顧若影瞄了眼電腦屏幕上,即使一臉病態仍舊在工作的傅時霄,篤定地說道:“快了,就這幾天了。”
——
又過了兩天,傅時霄徹底病倒,躺在**都起不來。
顧若彤在旁邊照顧。
聽到傅時霄囈語了什麽,顧若彤趕緊附耳去聽,“時霄,你在說什麽?”
“若影,若影……”傅時霄迷迷糊糊地喊著。
顧若彤臉色一僵,氣急敗壞地糾正睡夢中的傅時霄,“時霄,我是若彤,顧若彤!顧若影她死了,早在5年前被活活燒死了!”
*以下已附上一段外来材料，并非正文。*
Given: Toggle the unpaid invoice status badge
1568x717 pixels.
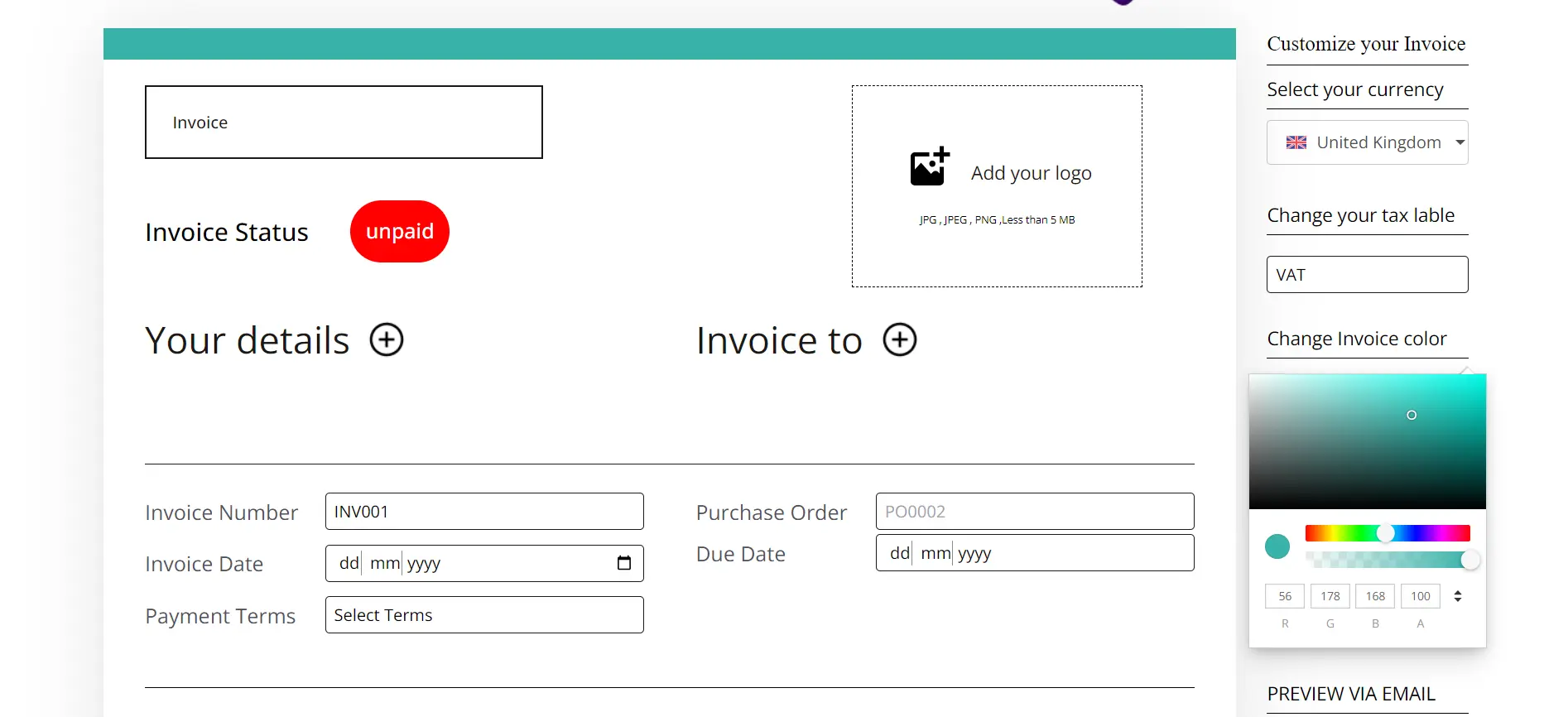Looking at the screenshot, I should (399, 232).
“若彤!”過來探病的溫詩曼不讚同地提醒顧若彤,“男人可不喜歡潑婦,你這個樣子會把時霄推得越來越遠。”
顧若彤委屈哭訴,“媽,5年了,顧若影都已經死了5年了,他還記著她。”
溫詩曼安撫顧若彤,“這說明時霄是重情重義的人,等你拿捏住了他的心,他同樣也會這樣對你的。”
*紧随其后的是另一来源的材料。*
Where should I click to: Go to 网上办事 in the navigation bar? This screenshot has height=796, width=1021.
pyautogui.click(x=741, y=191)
隨後說起傅時霄的病情,“再這樣下去可不行,你得給時霄重新找個醫生過來看看。我聽說愛柳醫院的夕顏醫生挺有兩下子的,之前在酒會上,她就很快治好了時霄身上的紅色小疙瘩。”
“那個醜女人?”顧若彤尖著嗓子反駁,“媽,你糊塗了呀!時霄為了她在酒會上多次對我沒什麽好臉色,我怎麽可能……”
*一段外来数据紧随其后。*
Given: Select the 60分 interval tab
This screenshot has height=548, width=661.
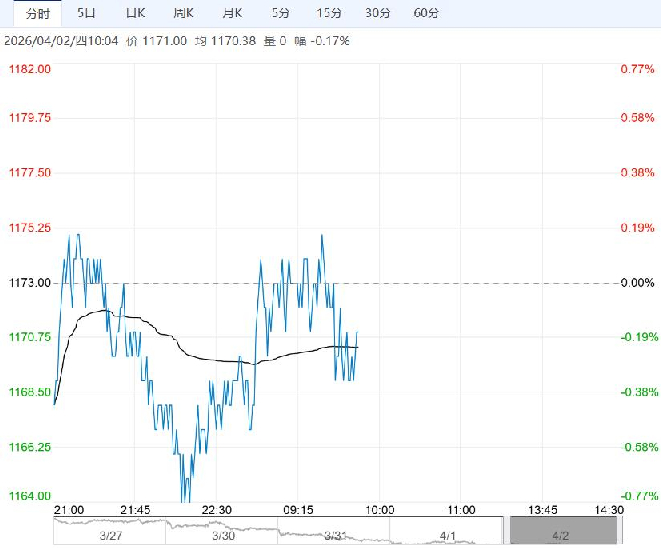Looking at the screenshot, I should pos(426,13).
溫詩曼擺擺手,打斷了顧若彤的話,“傻孩子,你不懂男人。妻不如妾,妾不如偷,你真把那個夕顏醫生送到時霄跟前,他反而會沒了興趣,但如果你一直防賊一樣防著,時霄隻會對那夕顏醫生越來越感到新奇。”
“何況,你不是惱著時霄心中一直記著顧若影嗎?”
“她已經死了,活人是始終爭不過死人的,但我的寶貝閨女這麽漂亮,難道會爭不過樣樣都不如你的夕顏醫生?”
顧若彤明白了。
她媽的意思是利用夕顏醫生讓傅時霄忘記顧若影。
這個辦法是個辦法,但她的心裏卻有些別扭。
溫詩曼就舉例了自己的親身經曆,“幾年前,你爸在外麵看上了一個樣樣都不如我的女人,可當我親自把那個女人推到你爸跟前的時候,你爸躲都來不及,還深深懷疑著當初他是不是鬼迷心竅了,竟然會看上那種女人。”
“爸竟然……”這事,顧若彤完全都不知道。
不過,有了溫詩曼親身經曆的成功示範,顧若彤願意用這個辦法試上一試,“好,我這就讓人去叫夕顏醫生過來。”
溫詩曼一臉欣慰,“這才是我大氣通透的好閨女!”
母女倆正說得熱鬧,完全沒有注意到睡夢中的傅時霄,在聽到“夕顏醫生”這四個字之後,身上的紅色小疙瘩正在逐漸消退。